No dia que se seguia ela vinha se aproximando. Primeiro timidamente, com seu pequeno garfo de plástico para riscar a areia, depois com uma grande lancheira cheia de doces. Logo ficaram amigos e aquela menininha o tirou de mim. Meu amigo já não se interessava pelas nossas tolas conversas, já não me dava tanta atenção. Seus olhos e coração estavam voltados totalmente para aquela miúda figura franzina. Eu o estava perdendo.

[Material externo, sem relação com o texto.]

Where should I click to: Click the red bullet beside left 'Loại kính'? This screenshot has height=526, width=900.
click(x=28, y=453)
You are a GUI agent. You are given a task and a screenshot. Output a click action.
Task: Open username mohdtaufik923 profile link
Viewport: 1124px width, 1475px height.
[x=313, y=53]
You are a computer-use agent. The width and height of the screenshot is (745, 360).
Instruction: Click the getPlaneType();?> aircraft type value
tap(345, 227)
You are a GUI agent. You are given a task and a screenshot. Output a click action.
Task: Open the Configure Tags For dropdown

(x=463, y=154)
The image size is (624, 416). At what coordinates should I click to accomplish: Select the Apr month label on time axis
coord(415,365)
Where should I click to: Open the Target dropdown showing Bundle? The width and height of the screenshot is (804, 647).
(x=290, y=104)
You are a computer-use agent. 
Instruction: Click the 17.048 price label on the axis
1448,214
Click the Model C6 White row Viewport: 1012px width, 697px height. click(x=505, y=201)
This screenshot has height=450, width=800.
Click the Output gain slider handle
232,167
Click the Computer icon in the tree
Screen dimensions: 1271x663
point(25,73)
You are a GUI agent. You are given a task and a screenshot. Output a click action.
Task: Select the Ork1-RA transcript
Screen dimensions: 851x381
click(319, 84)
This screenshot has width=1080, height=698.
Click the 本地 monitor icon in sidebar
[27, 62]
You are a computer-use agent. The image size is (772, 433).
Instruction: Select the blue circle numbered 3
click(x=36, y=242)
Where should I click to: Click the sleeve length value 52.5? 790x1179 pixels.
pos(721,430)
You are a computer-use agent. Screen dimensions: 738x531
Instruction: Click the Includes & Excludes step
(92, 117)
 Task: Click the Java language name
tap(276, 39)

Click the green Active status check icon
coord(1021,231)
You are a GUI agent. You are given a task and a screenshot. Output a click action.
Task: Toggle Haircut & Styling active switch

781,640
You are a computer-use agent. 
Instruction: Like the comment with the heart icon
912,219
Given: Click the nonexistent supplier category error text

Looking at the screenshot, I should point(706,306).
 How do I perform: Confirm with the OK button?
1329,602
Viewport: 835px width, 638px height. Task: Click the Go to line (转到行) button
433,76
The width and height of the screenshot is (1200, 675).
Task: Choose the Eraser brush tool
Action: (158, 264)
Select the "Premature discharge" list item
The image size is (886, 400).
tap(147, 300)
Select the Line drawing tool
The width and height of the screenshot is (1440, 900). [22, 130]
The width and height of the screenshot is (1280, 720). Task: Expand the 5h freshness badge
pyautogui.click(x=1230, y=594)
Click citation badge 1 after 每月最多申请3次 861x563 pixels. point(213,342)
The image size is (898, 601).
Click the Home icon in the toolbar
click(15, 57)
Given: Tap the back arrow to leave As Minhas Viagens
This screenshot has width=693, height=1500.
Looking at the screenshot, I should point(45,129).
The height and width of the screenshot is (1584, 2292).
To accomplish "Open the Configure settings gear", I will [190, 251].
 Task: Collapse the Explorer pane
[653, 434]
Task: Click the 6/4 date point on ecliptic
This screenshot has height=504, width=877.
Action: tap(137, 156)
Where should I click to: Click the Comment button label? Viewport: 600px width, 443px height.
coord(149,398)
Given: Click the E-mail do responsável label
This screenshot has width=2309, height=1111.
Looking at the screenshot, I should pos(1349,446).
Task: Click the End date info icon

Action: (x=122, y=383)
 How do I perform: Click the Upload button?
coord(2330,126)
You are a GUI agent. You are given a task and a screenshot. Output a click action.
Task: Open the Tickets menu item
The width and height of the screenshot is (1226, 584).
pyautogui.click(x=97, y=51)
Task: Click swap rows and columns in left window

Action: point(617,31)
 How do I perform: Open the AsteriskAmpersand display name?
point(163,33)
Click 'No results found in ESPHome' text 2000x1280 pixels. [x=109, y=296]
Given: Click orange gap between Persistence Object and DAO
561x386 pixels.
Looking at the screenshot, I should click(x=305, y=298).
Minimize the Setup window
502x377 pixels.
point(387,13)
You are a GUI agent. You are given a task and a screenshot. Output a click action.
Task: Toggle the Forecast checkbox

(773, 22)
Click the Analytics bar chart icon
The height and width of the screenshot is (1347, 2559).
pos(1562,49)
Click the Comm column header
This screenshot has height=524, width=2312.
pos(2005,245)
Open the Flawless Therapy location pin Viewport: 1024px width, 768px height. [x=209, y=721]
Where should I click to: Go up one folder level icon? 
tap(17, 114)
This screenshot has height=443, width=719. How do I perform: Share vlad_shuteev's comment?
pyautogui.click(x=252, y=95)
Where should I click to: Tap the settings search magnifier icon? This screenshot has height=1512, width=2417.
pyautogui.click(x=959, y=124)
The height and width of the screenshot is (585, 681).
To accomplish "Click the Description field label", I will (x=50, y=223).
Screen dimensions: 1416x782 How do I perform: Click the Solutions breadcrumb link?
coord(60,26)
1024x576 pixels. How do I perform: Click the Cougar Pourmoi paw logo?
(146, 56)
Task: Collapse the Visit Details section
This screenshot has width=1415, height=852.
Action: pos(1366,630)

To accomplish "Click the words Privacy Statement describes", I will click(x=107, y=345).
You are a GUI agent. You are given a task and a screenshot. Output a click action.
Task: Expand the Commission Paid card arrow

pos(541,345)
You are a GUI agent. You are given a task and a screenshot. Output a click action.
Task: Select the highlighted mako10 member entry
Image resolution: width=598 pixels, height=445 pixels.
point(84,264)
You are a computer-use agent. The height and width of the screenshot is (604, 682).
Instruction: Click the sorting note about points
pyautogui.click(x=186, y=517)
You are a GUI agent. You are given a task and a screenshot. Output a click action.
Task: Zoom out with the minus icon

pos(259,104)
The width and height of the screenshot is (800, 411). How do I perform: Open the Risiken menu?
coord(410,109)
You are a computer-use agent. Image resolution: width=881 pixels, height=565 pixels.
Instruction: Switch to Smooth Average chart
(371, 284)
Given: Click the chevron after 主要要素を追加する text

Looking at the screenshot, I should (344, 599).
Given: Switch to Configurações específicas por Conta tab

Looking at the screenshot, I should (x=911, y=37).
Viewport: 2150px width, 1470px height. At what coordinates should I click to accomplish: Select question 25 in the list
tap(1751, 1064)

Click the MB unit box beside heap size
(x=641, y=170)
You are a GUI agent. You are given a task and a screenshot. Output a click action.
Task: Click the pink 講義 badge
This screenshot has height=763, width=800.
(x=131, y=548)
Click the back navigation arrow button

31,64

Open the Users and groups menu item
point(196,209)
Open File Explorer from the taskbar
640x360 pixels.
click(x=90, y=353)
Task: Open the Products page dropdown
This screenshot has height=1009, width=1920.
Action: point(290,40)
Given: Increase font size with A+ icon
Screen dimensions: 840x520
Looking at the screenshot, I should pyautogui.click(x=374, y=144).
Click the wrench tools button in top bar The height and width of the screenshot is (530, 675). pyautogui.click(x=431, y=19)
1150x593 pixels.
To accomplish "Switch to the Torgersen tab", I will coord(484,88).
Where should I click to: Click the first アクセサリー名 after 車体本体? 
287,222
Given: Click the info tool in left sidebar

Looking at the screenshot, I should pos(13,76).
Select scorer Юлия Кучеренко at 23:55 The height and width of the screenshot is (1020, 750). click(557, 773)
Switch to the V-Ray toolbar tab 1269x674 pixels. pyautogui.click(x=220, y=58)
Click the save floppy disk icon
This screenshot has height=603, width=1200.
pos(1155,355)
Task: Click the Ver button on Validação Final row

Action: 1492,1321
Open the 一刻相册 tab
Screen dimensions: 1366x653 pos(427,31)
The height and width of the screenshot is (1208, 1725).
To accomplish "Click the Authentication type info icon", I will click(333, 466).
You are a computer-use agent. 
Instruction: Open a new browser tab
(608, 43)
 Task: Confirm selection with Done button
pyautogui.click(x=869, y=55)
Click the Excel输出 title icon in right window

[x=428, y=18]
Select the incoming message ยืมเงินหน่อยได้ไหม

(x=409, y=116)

Certa tarde, quando o sol estava em seu ápice, eu já não suportava o sentimento de abandono. Aquela menininha e meu amigo estavam lá, porem distantes. Brincavam de correr pela areia, de subir no imenso foguete e de devorar guloseimas. Passaram de brinquedo em brinquedo, correndo, pulando, caindo e sorrindo. De mãos dadas, vieram em minha direção. Mas não era a mim que procuravam, estavam vindo para o meu “trepa-trepa”. A garota espoleta subiu de maneira ágil até o topo do brinquedo.  Meu amigo, de pernas frágeis e tremulas, custou para chegar à metade da estrutura. Lá do alto ela o incentivou e ele se sentiu acalentado pela coragem. Subiu um, dois, três lances quando esticou a mão para pegar na dela. Quando seus dedos se roçaram eu o empurrei.
Como eu havia dito, não sou muito bom de recordações, mas aquela cena eu nunca esqueci. Primeiro veio o baque seguido do estalo dos ossos se partindo. Em seguida o vermelho vivo que logo foi absolvido pela areia. Pela primeira vez eu olhei para meu amigo e o achei belo. Na queda ele havia batido de cabeça no chão e eu pude escutar seu último suspiro.
Como eu o empurrei? Dizem que o desejo é uma das forças mais poderosas do mundo. Eu apenas o desejei, com tanto afinco, só para mim.  
E a garota? Vocês devem estar pensando.
O pânico tomou conta da menina que paralisou lá no alto do brinquedo. Demorou alguns minutos até que ela pudesse sair em disparada a procura de ajuda e mais muitos outros minutos para que alguém socorresse meu pobre amigo que já não se movia. Não faz diferença para mim. Agora ele era meu, apenas meu melhor amigo.
Tempos a fio se passaram e a mecha de cabelo ruivo que hoje carrego em minhas mãos já não são tão vivas como já foram um dia. No começo eu e meu melhor amigo conversávamos bastante sobre as mesmas tolices de outrora, porem com o tempo nossas conversas se tornaram monólogos e um pouco depois ele parou de me responder. Acredito que agora já não somos tão amigos como antes, mas o que posso fazer? Como dizem: não são todas as amizades que duram para sempre.
Agora ainda estou aqui, na areia branca e quente e que já não me aconchega mais. Solitário outra vez, olhando o passar do tempo. Entretanto as lembranças do passado me assombram. A saudade pode ser mais cruel que a solidão.
O que eu sou? Não tenho forma. Posso ser o que a pessoa deseja. De um coelho de pelúcia a um pequeno pássaro vermelho. Quem decide será sempre você.